11. What are some of the most impactful quotes from "Design Systems Handbook" and what do they mean?

  • “It wasn’t hard to get them to follow the guidelines, it was hard to get them to agree on the guidelines.” — Lori Kaplan, Atlassian: Highlights the importance of consensus and collaboration in establishing standards.
  • “A design system is living, meaning it will require ongoing maintenance and improvements as needs arise.”: Emphasizes that design systems are not static and must evolve with products and teams.
  • “The key in making great and growable systems is much more to design how its modules communicate rather than what their internal properties and behaviors should be.” — Alan Kay: Stresses the importance of interfaces and communication between components for scalability.
  • “Disagreements happened less and less because we were now aligned.” — Steven Fabre, InVision: Shows the power of shared principles and language in reducing friction and improving team efficiency.

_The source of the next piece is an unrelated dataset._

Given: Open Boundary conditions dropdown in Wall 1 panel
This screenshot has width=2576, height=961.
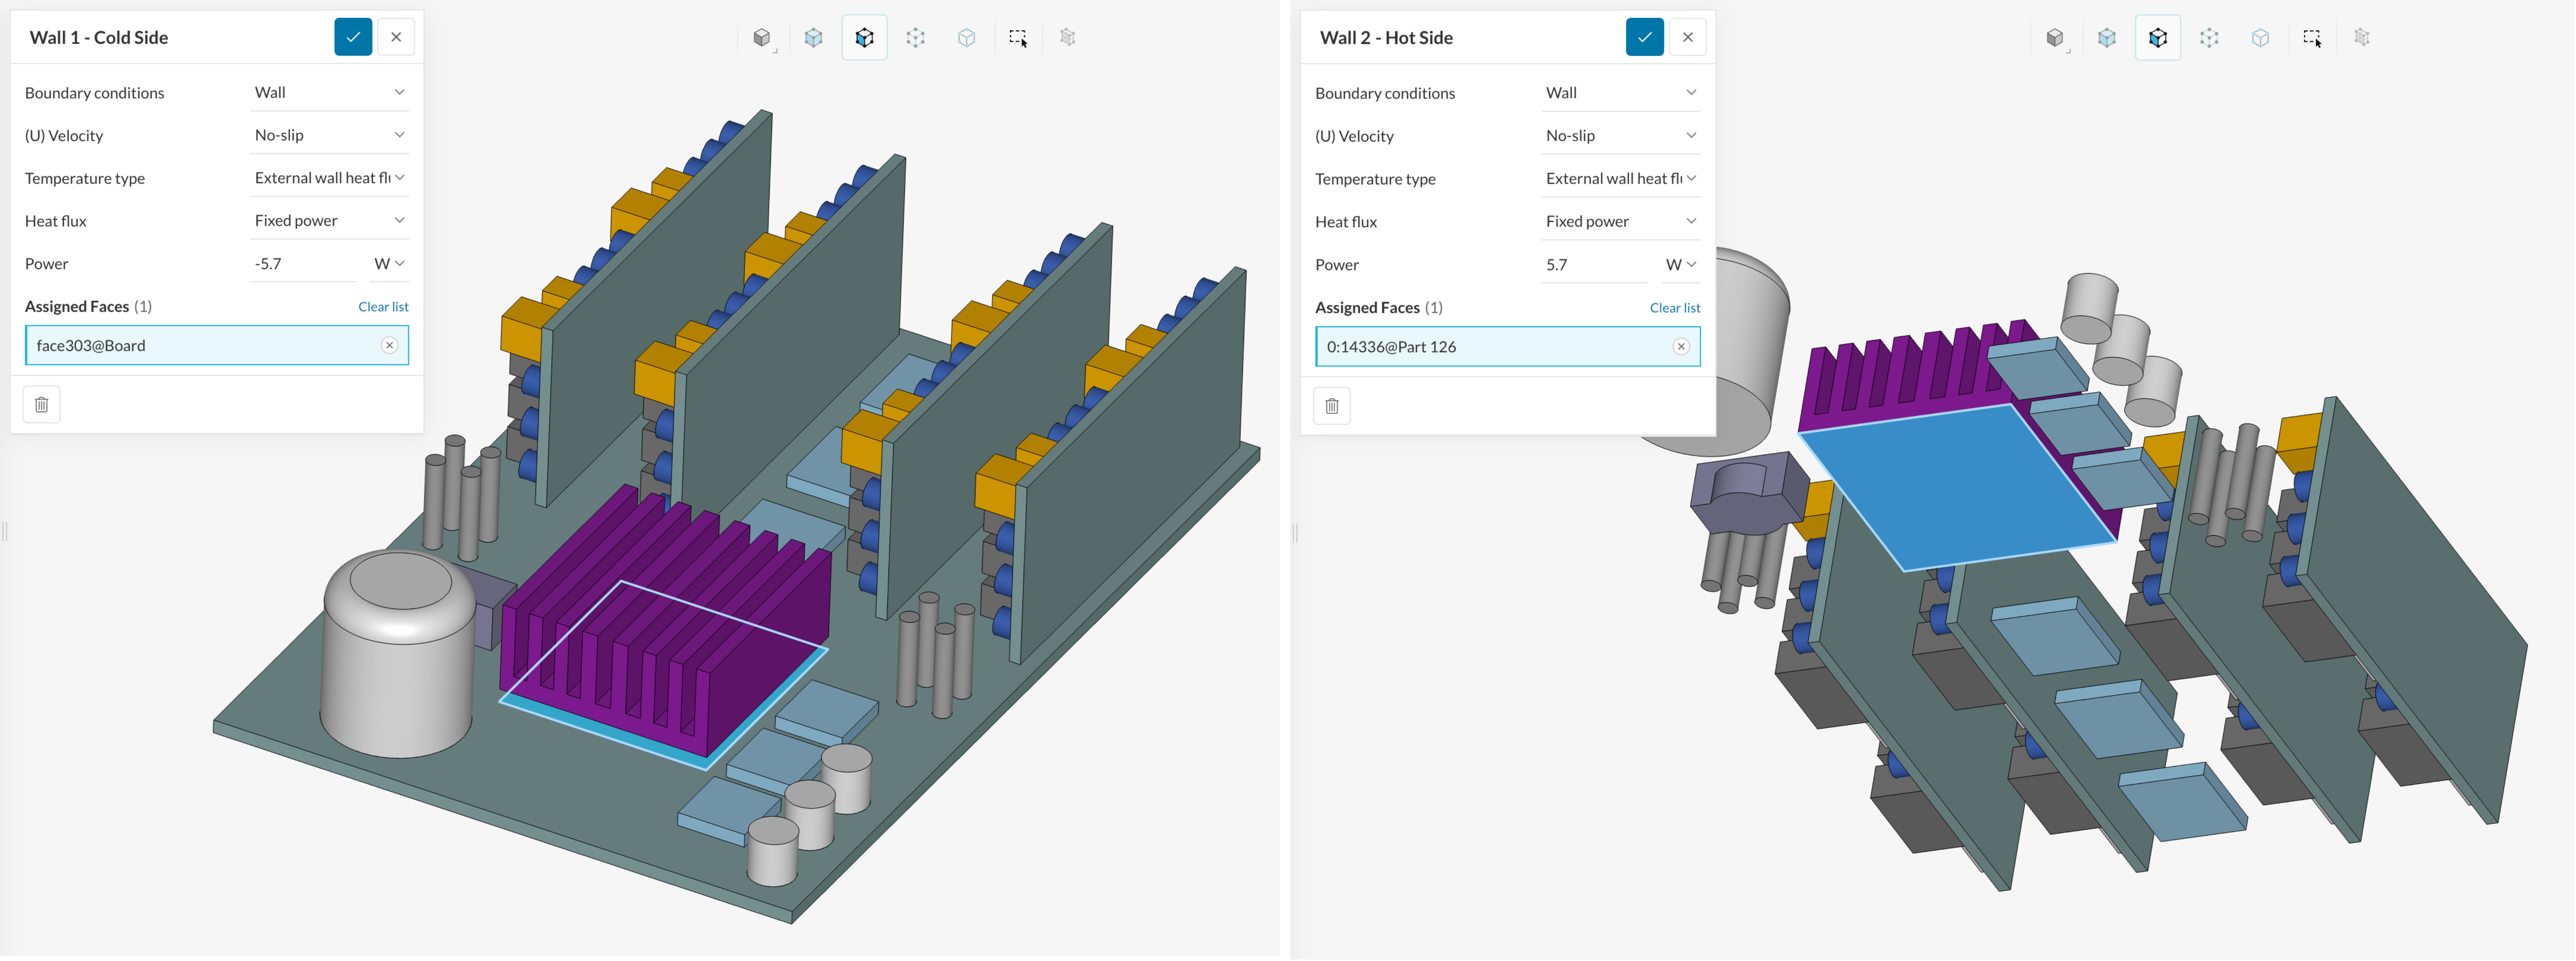Looking at the screenshot, I should 328,92.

12. What resources and further reading does "Design Systems Handbook" by DesignBetter.co recommend for deepening knowledge?

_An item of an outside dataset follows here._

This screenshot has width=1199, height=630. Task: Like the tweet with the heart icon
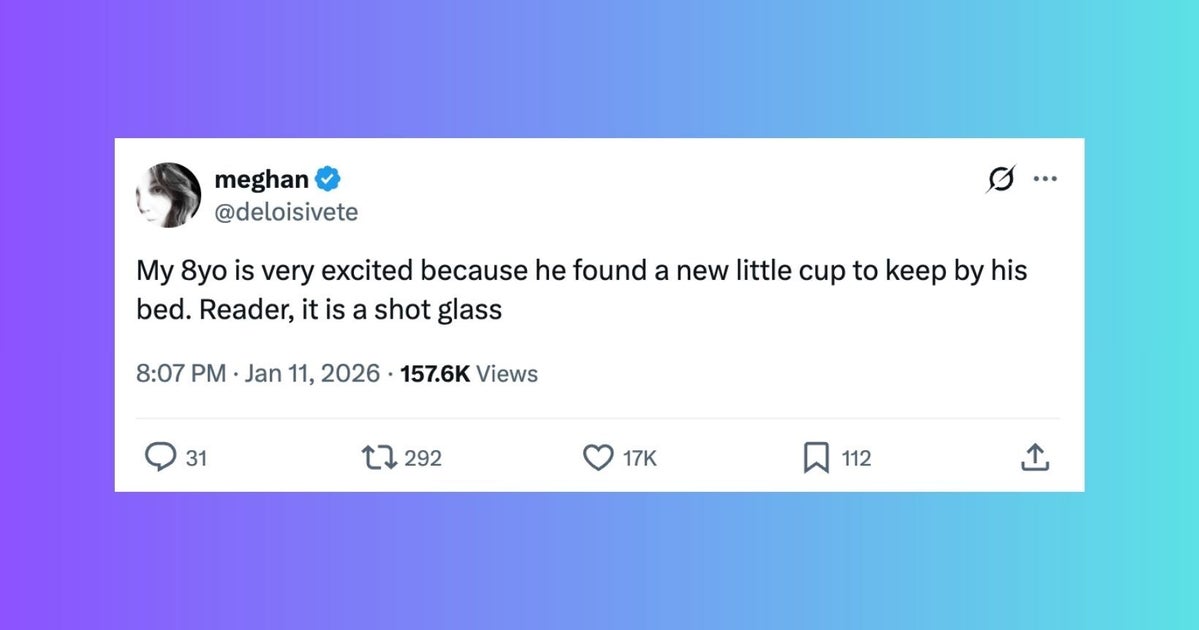coord(597,457)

  • Public design systems and style guides: Examples include Airbnb, Atlassian, BBC Gel, Buzzfeed Solid, GitHub Primer, Google Material, IBM Carbon, Salesforce Lightning, Shopify Polaris, and more.
  • Articles and books: Recommendations cover topics like design principles, accessibility, performance, and the future of design systems.
  • Tools and frameworks: The book lists tools for documentation, testing, and building design systems, such as Storybook, Pattern Lab, Fractal, and React Styleguidist.
  • Community and inspiration: Resources like StyleGuides.io, Awesome Design Systems on GitHub, and DesignGuidelines.co offer curated lists and community support.

Review Summary

3.95 out of 5
Average of 152 ratings from Goodreads and Amazon.

Design Systems Handbook receives mostly positive reviews, with readers praising its comprehensive coverage of design system creation and maintenance. Reviewers appreciate the practical approach, emphasis on collaboration, and valuable resources provided. Some criticize the book's structure, noting it feels more like a collection of articles than a cohesive narrative. Others mention its focus on web design rather than product design. Despite these critiques, many readers recommend it as an essential read for designers and developers, particularly those new to design systems.

Your rating:
4.46
79 ratings

About the Author

The author of Design Systems Handbook is DesignBetter.co, a platform dedicated to providing educational resources for designers and developers. DesignBetter.co focuses on creating content that helps professionals improve their skills and stay up-to-date with industry trends. Their approach involves drawing insights from successful companies and practitioners, as evidenced by the references to AirBnb, Shopify, and Invision in the book. The platform is known for offering free, accessible content, including ebooks like Design Systems Handbook. Their work aims to bridge the gap between design and development, fostering a more collaborative and efficient approach to creating digital products.